Estas negociações foram anunciadas pela ministra da Saúde, Marta Temido, no final da reunião com os sindicatos dos médicos, sobre o pagamento de horas extraordinárias nos serviços de urgência hospitalar, que acabou sem acordo, Marta Temido anunciou mesmo assim que o Governo vai passar a pagar aos médicos do SNS 50 euros (em vez dos actuais 19 euros) por hora extraordinária prestada nas urgências hospitalares para além do limite de 150 horas extraordinárias por ano. Um regime classificado por Marta Temido como transitório, mas que irá durar um ano e não os três meses inicialmente previstos.

Com esta medida, o Governo procura aproximar a situação dos médicos do SNS às condições que auferem os médicos tarefeiros contratados pelos hospitais públicos às empresas privadas de prestação de serviços médicos. Mas é importante que nas preocupações do Governo esteja a criação de condições que permita travar e diminuir o recurso a médicos tarefeiros, que só tem servido para ajudar a vampirizar o SNS.

Mas o debate contribuiu para a clarificação ideológica. Assumindo-se como líder do Governo, António Costa fez a defesa de um modelo de saúde em Portugal que assenta na complementaridade entre sector público e privado, demarcando-se do modelo defendido pelo PSD, que acusou de idolatrar a saúde privada, num momento em que noticiou, os privados já fizeram quase 30% dos partos em Lisboa e Vale do Tejo e 2021.

Em resposta ao líder parlamentar do PSD, Paulo Mota Pinto, António Costa começou por revelar que não houve renovação das parcerias público-privadas (PPP) porque os concessionários privados “não aceitaram manter o contrato, nos termos propostos pelo Tribunal de Contas”. E, perante a intervenção do líder parlamentar do PS, Eurico Brilhante Dias – que classificou que todas as PPP foram criadas pelos governos do PS -, o primeiro-ministro acusou o PSD de querer destruir o SNS e assumiu a defesa do modelo social-democrata de Estado Social que defende, retirando dele o PSD: “O PPD, que era PPD, quis-se inventar PSD. Mas não cabem lá.”
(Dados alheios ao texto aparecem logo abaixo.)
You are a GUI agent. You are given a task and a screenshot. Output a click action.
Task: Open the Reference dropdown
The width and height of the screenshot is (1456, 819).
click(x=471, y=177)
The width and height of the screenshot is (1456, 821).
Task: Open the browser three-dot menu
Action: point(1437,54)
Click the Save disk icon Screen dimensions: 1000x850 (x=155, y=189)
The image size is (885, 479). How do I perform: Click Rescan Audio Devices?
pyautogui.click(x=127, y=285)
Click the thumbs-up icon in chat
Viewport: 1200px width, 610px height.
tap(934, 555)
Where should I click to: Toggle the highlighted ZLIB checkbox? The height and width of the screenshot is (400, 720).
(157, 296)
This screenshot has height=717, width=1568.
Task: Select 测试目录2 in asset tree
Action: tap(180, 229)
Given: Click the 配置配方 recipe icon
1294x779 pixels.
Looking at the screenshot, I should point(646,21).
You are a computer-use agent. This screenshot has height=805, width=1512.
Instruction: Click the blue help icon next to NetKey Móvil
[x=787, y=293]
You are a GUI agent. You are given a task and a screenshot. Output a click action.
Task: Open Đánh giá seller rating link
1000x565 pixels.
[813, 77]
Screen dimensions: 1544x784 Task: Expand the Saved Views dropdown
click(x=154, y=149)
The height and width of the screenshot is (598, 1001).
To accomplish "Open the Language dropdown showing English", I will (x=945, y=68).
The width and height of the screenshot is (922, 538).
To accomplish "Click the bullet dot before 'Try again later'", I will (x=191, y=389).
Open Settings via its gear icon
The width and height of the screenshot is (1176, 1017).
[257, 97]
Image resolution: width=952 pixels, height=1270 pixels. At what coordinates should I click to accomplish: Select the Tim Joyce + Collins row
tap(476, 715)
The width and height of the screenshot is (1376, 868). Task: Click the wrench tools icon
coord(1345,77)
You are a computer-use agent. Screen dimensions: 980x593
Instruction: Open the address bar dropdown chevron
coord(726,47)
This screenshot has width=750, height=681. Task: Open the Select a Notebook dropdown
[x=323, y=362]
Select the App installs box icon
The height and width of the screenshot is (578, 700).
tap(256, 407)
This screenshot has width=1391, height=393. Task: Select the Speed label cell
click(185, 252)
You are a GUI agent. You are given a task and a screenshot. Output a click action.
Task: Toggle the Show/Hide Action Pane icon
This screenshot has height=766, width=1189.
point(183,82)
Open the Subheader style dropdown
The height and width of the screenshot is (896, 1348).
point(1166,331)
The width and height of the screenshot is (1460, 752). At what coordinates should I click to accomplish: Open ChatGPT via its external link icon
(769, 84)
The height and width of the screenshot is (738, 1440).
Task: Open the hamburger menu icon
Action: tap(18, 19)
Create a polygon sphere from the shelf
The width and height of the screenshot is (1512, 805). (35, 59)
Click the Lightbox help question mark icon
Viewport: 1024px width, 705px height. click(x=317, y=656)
A clarificação ideológica foi feita também à esquerda, tornando transparente a distância entre o PS e os amigos parceiros parlamentares o PCP e o BE. Foi aliás, notória a agressividade de António Costa ao responder à coordenadora do BE, Catarina Martins, que acusou de “demagogia”, chegando mesmo a afirmar: “O Bloco não criou o SNS; o SNS não deve nada ao Bloco para a sua melhoria. “Voltando a recusar o modelo de exclusividade dos médicos no SNS proposto pelo BE – divergência que esteve na base do chumbo da proposta de Orçamento do Estado para este ano, em Outubro passado -, o primeiro-ministro insistiu na defesa da liberdade dos médicos e na complementaridade entre púbico e privado.

Ficou claro o modelo de saúde que o PS perfilha. Resta agora saber se António Costa vai satisfazer as expectativas que criou e se tem vontade e capacidade política para liderar a reestruturação do SNS, apostando na complementaridade entre público e privado (quem sabe se lançando até novas PPP). Uma coisa parece certa: o modelo que António Costa defendeu não pode passar pelo esvaziamento do SNS, que se tem verificado ao longo de anos.